Basophils have been shown to contribute to many human disease states. Including allergic disease (contact dermatitis, atopic dermatitis, hypersensitivity responses and asthma), autoimmunity (bullous pemphigoid and lupus nephritis), inflammatory disorders (Crohn’s disease) and cancer (acute and chronic myelogenous leukemia). This article will focus on the contribution of basophils to allergic disease.

Figure 2. Basophil development

Murine basophils develop from hematopoietic stem cell (HSC) populations that reside in the bone marrow. As HSCs mature, they become granulocyte monocyte precursors (GMPs), basophils mast cell precursors (BMCPs) and basophil precursors (BaPs). To date 2 cytokines, T cell-derived IL-3 and epithelial cell-derived TSLP, have been shown to promote distinct phases of basophil development. After fully maturing in the bone marrow, basophils can enter the periphery and contribute to inflammation.

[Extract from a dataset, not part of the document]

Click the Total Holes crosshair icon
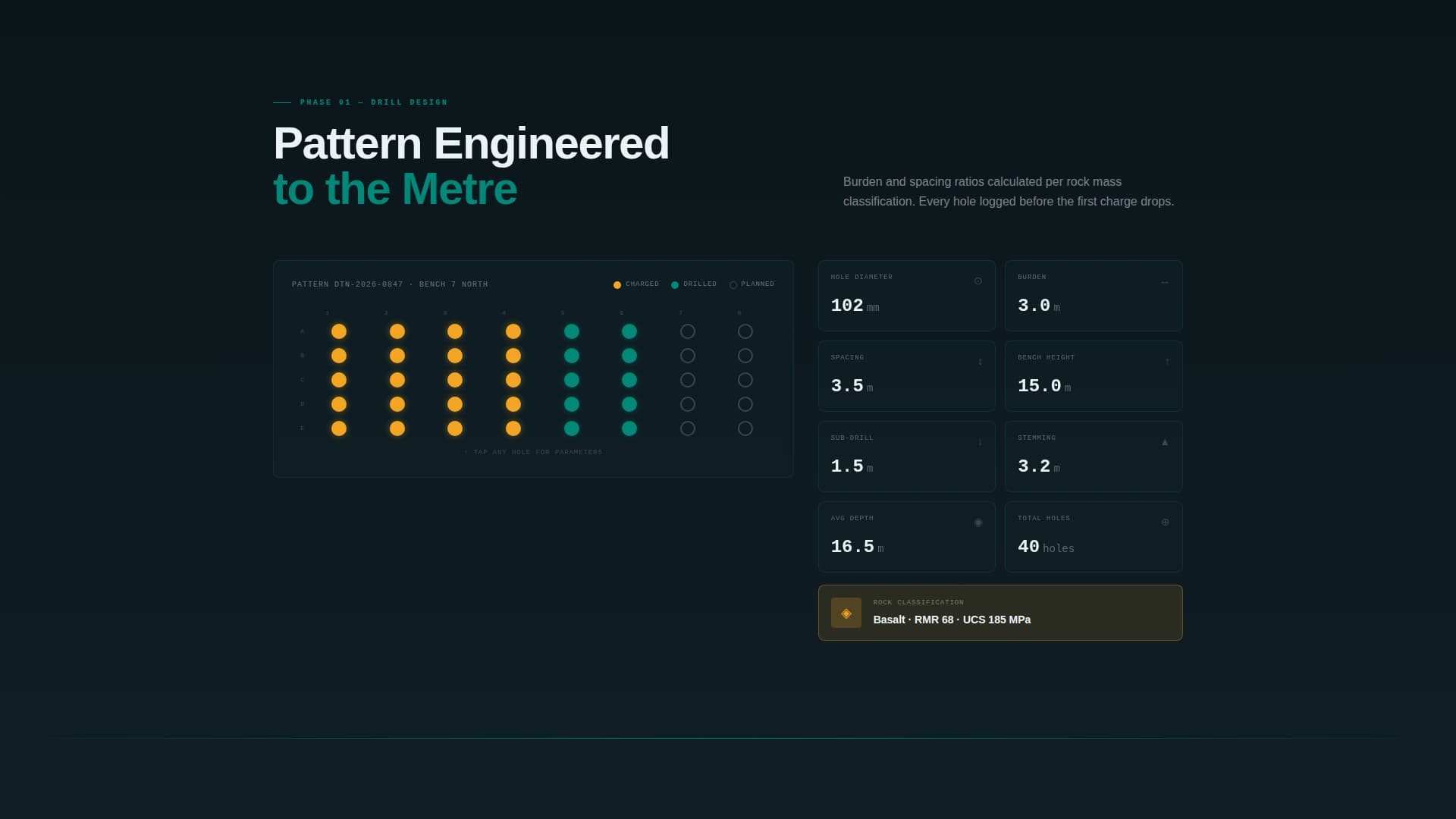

Figure 3. Heterogeneous effector functions of basophil populations

Recent studies have demonstrated that IL-3-elicited basophils are highly responsive to FcεRI crosslinking via IgE-antigen complexes. After encountering antigen, IL-3-elicited basophils release multiple effector molecules that can contribute to allergic inflammation. TSLP-elicited basophils are non-responsive to IgE-antigen complexes but produce multiple effector molecules following stimulation with cytokines such as IL-33 and IL-18. The observed functional heterogeneity between IL-3-elicited and TSLP-elicited basophils may allow IL-3-elciteid basophils and TSLP-elicited basophils to contribute to various allergic disorders that are associated with IgE responses and/or TSLP production.

Figure 4. The contributions of IgE and TSLP to allergic disease

Allergic disease states appear to separate into three separate categories, those that are highly IgE-dependent (urticarial and food allergy), those that are partially IgE-dependent (asthma and atopic dermatitis) and those that are IgE-independent (eosinophil esophagitis). Critically, allergic diseases that are only partially dependent on IgE, or independent of IgE are highly associated with TSLP production. Therefore, it is likely that IL-3-elicited basophils that are highly responsive to IgE-antigen complexes contribute to IgE-mediated allergic disorders, while TSLP-elicited basophils contribute to IgE-independent disorders.